## The data
____

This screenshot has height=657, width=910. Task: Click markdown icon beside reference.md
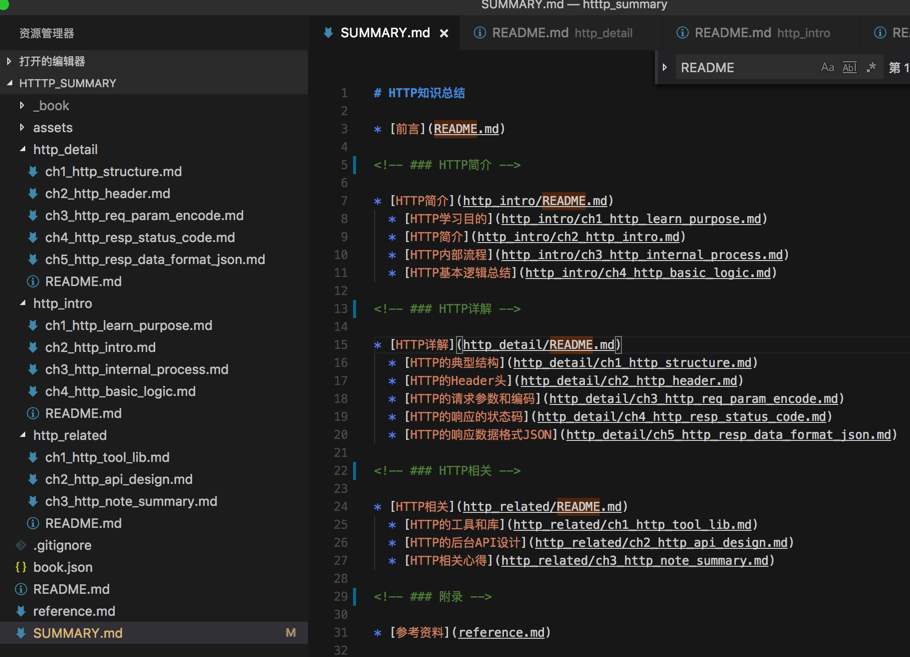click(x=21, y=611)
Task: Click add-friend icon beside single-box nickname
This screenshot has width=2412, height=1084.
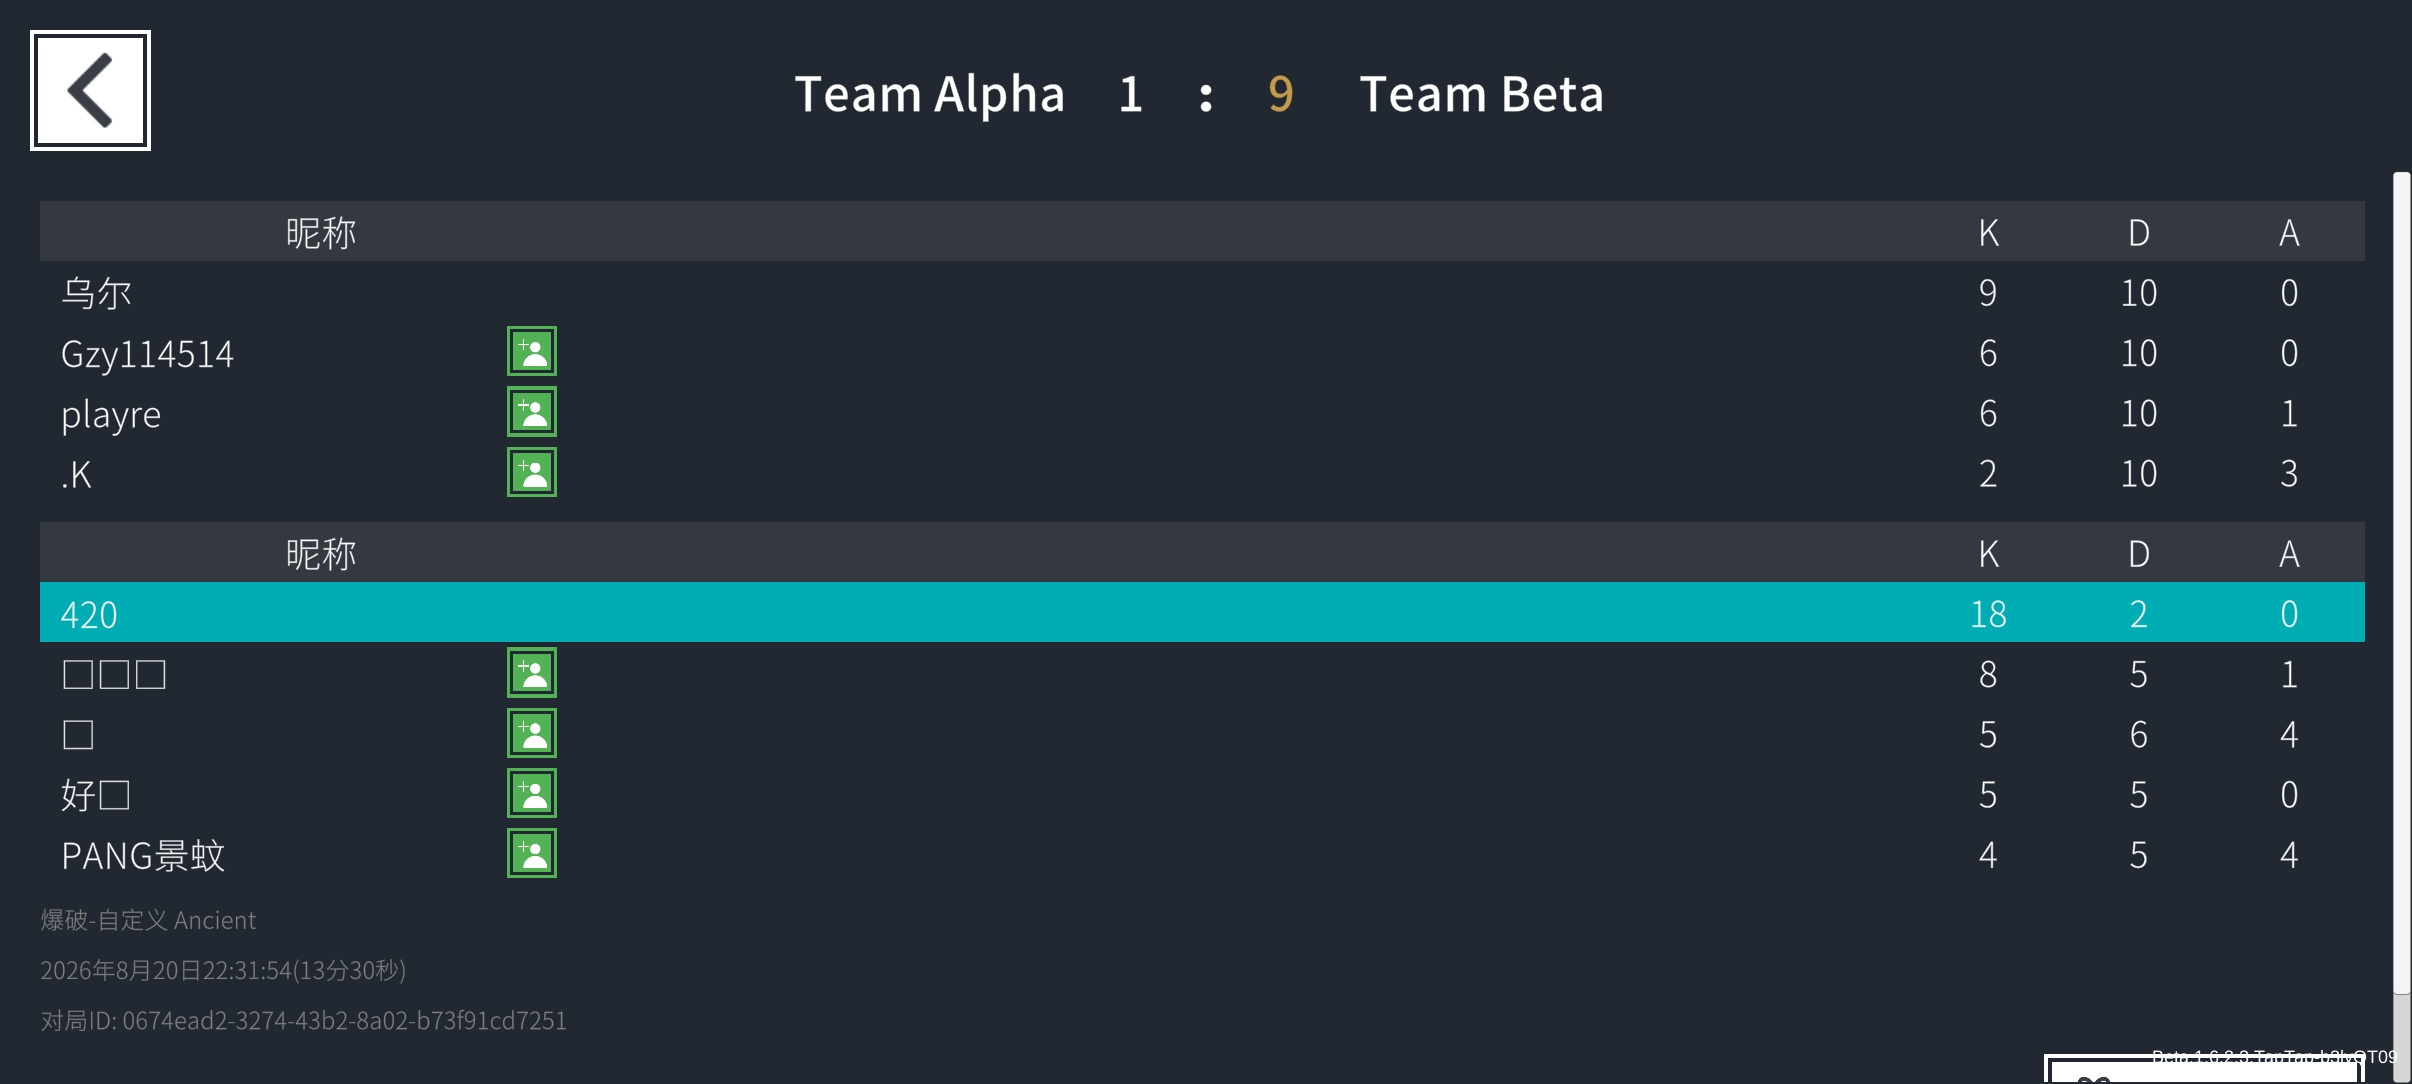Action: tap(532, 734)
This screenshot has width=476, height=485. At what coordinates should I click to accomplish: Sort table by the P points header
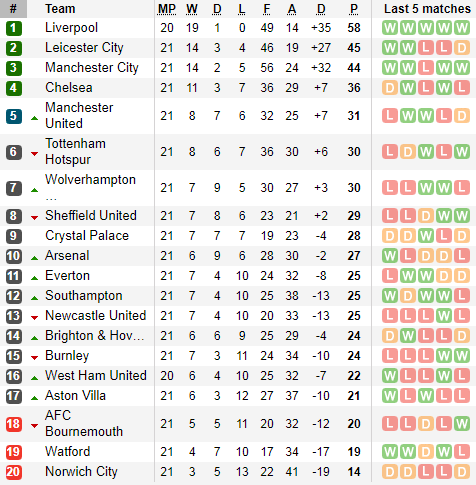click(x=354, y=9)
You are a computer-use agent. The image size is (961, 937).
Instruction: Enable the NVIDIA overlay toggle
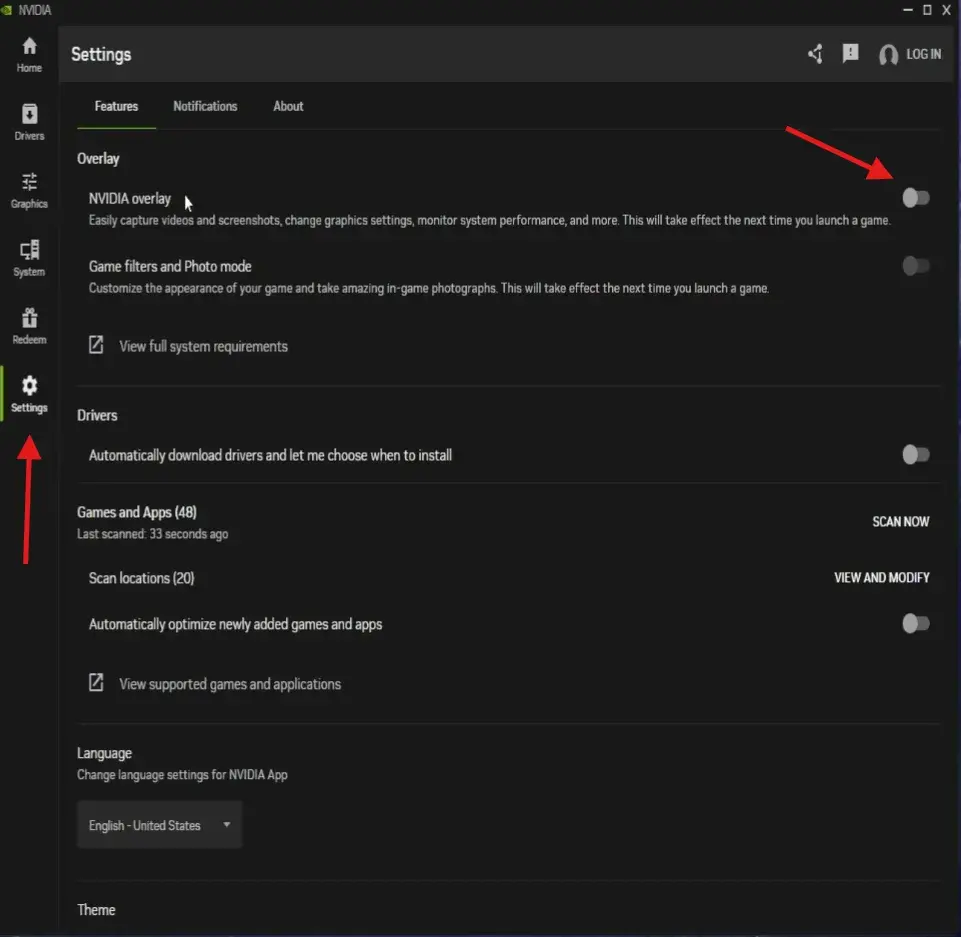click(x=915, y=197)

____

## Task goal
Print verbatim every line above, apart from the pictures.

## Response area
This screenshot has height=657, width=910. Task: Click markdown icon beside reference.md
click(x=21, y=611)
Task: Click add-friend icon beside single-box nickname
This screenshot has width=2412, height=1084.
Action: tap(532, 734)
This screenshot has width=476, height=485. At what coordinates should I click to accomplish: Sort table by the P points header
click(x=354, y=9)
You are a computer-use agent. The image size is (961, 937).
Instruction: Enable the NVIDIA overlay toggle
click(x=915, y=197)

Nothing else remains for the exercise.